▶ **Records contained in a dataset**
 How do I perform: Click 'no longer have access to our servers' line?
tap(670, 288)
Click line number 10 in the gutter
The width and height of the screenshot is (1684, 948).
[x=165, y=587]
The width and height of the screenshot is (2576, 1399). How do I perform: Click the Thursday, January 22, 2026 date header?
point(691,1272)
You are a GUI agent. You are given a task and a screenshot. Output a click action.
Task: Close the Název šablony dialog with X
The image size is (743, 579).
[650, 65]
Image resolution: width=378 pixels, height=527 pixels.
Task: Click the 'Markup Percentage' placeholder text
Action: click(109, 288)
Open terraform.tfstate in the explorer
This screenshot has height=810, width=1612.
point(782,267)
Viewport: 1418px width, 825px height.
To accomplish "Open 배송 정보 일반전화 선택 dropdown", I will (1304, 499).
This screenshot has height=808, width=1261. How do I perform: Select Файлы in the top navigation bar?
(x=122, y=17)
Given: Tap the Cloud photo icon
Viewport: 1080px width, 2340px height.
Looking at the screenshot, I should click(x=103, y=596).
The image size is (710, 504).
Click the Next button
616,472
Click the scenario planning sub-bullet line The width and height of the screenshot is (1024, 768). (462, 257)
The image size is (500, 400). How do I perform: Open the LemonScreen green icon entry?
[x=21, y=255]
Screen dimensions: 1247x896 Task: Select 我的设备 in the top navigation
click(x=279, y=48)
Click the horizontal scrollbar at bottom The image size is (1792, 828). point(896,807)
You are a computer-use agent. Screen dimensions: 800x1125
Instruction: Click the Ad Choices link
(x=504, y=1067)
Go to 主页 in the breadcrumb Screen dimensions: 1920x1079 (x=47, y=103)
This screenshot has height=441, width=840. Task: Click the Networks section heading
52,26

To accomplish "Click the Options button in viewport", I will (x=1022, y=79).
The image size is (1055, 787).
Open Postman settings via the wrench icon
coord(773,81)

▶ **TASK STATEMENT**
This exercise asks for the line with "Viewport: 1080px width, 2340px height." and all lines after it through the end of the records above, retyped exactly and with nothing else.

▶ **RESPONSE BOX**
Viewport: 1080px width, 2340px height.
Looking at the screenshot, I should click(x=103, y=596).
The image size is (710, 504).
Click the Next button
616,472
Click the scenario planning sub-bullet line The width and height of the screenshot is (1024, 768). (462, 257)
The image size is (500, 400). How do I perform: Open the LemonScreen green icon entry?
[x=21, y=255]
Screen dimensions: 1247x896 Task: Select 我的设备 in the top navigation
click(x=279, y=48)
Click the horizontal scrollbar at bottom The image size is (1792, 828). point(896,807)
You are a computer-use agent. Screen dimensions: 800x1125
Instruction: Click the Ad Choices link
(x=504, y=1067)
Go to 主页 in the breadcrumb Screen dimensions: 1920x1079 (x=47, y=103)
This screenshot has height=441, width=840. Task: Click the Networks section heading
52,26

To accomplish "Click the Options button in viewport", I will (x=1022, y=79).
The image size is (1055, 787).
Open Postman settings via the wrench icon
coord(773,81)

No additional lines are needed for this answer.